§ **Tarefa proposta 1**:
Para cada afirmação, diga se está de acordo com o texto sobre o debate com Marisa Matias e responda sim ou não, citando literalmente as palavras do texto que decidem a questão. (a) Marisa Matias aceitou ser apresentada como uma "self made woman". (b) O debate foi moderado por Joaquim Jorge. (c) Se for eleita, Marisa Matias nomeará cinco mulheres para o Conselho de Estado.
§ **Tarefa proposta 2**:
Prossiga o texto sobre o debate com Marisa Matias a partir da última frase apresentada.

== Texto fornecido

O Clube dos Pensadores ( CdP), na senda do que vem realizando sob a
batuta de Joaquim Jorge, convidou Marisa Matias, candidata do Bloco de Esquerda
às Presidenciais para o 103.º debate do Clube.
Marisa Matias é Socióloga, doutorada e ex-professora que se
bate como uma leoa pelas suas ideias, levando alto os ideais que trouxe da
juventude e do seu Partido, o Bloco de Esquerda. Joaquim Jorge moderou o debate
e foi o condutor do mesmo, tendo iniciado com a apresentação da candidata à
Presidência da República, a quem chamou uma self made woman, refutada pela
candidata, que disse ser muito comum pessoas de meios mais desfavorecidos
conseguirem o que ela conseguiu, porque a democracia trouxe a escola pública, o
serviço nacional de saúde, serviços públicos que permitem isso, criticando ao
mesmo tempo as políticas destrutivas do serviço
público encetadas pelo governo de Passos Coelho, com as consequências que se
conhecem em diversos domínios. Um governo, desde logo, sem sensibilidade para
as questões sociais.
Por tudo isso, Marisa Matias defende a Escola Pública de
qualidade, Serviços Públicos perto dos cidadãos, Serviço Nacional de Saúde para
todos e Justiça acessível e próxima do cidadão e não como hoje, que é cara,
lenta e distante.
Pela primeira vez um convidado prescindiu de fazer uma
intervenção inicial seguido das tradicionais perguntas, colocando maior
responsabilidade sobre o Moderador. Marisa disse apenas que se candidatou
porque recusa que as presidências sejam lançar a carpete vermelha como
passadeira para um candidato da situação, mas sim um espaço por excelência para
debater o país e o papel do PR, a sua magistratura de influência que é muito
maior do que por vezes se faz crer. A necessidade de demonstrar que é preciso
cumprir a Constituição Portuguesa. Marisa Matias preferiu passar a responder às
questões que lhe quisessem fazer, permitindo um número alargado de
participações.
Joaquim Jorge começou por dizer que a campanha estava a ser
mal conduzida porque os candidatos estão a ser instados a responder a questões
manifestamente de responsabilidade do executivo e não do PR. Assim, iniciava o
debate com questões da alçada do Presidente da República.
Referiu JJ que nas Presidenciais o voto em branco não conta
para nada, nem para a estatística, e por isso, exortou as pessoas a votarem,
seja em quem for e questionou Marisa sobre o voto obrigatório. A candidata é favorável à liberdade de votar, tão pouco concorda em alterações à Constituição.
Quanto ao facto do PR ter de solicitar autorização à AR para sair do país,
considerado pelo Moderador como obsoleto para quem tem poder de dissolver a
própria Assembleia da República, a candidata disse não se incomodar com esse
pormenor. O que a incomoda é o desrespeito que o atual PR tem tido à
Constituição, não a cumprindo na totalidade. Também comentou o facto do
Conselho de Estado ser constituído praticamente por homens, criticando os
Partidos terem indicado recentemente apenas homens, em claro desrespeito pela
igualdade de género. Joaquim Jorge lembrou que o próprio BE também indicou um
homem. Marisa disse que não excluía da sua apreciação nenhum partido. E se for
Presidente, tendo direito a nomear 5 membros, o faria a 5 mulheres, exibindo o
seu caráter feminista. Lamentou também o Conselho de Estado não ser mais
ouvido.

====
== Dados fornecidos

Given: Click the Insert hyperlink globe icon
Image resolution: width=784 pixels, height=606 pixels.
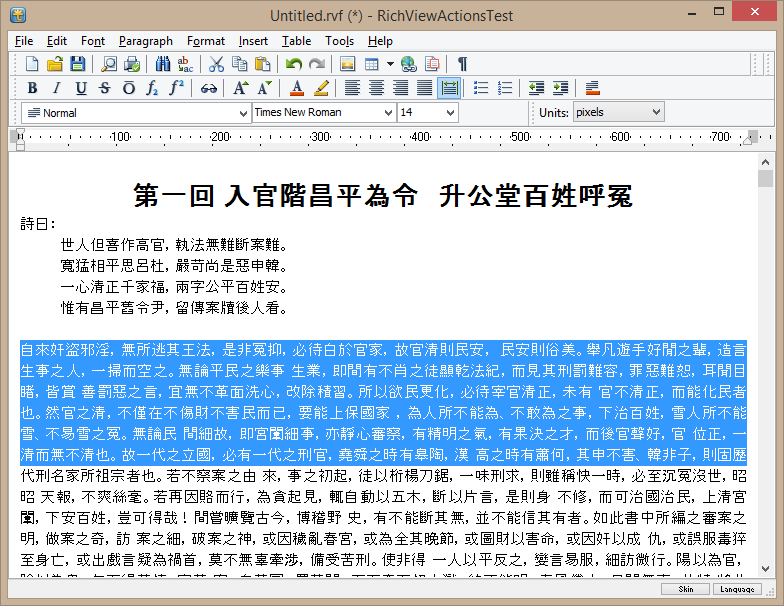Looking at the screenshot, I should 408,64.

====

§ **Resultado 1**:
(a) Não: "a quem chamou uma self made woman, refutada pela candidata".
(b) Sim: "Joaquim Jorge moderou o debate".
(c) Sim: "E se for Presidente, tendo direito a nomear 5 membros, o faria a 5 mulheres".

§ **Resultado 2**:
Outro instrumento que não tem sido usado é o do referendo.
Joaquim Jorge questionou Marisa Matias a respeito de temas da maior
importância, como a Europa, a Regionalização, entre outros, para os quais nunca
foi ouvido. Disse inclusive que era anti-regionalização, mas vivendo na área do
Porto, começa a sentir que o excessivo centralismo de Lisboa o está a fazer
mudar de ideias. Perguntou se Marisa, como Presidente, suscitaria referendos?
A candidata disse que o PR não pode constitucionalmente propor
referendos, mas a sua magistratura de influência permite propor a realização de
referendos sobre temas de maior e relevante importância para que o povo se
pronuncie, porque as pessoas estão cada vez mais afastadas das decisões que
condicionam as suas vidas. Deu exemplos de gritante importância como o Tratado
Orçamental (que é contra), da Constituição Europeia que depois foi substituída
pelo Tratado de Lisboa, que deveriam ter sido referendados em Portugal e não o
foram.
Marisa criticou a Comissão Europeia que contribui para esse
afastamento por desrespeito dos povos e exemplificou os referendos ao Tratado de
Lisboa, obrigatórios em alguns países pela legislação nacional, cujo resultado
foi não, foram repetidos até dar o resultado que a burocracia da União
pretendia. Este comportamento vai cavando um fosso entre os cidadãos e as
instituições.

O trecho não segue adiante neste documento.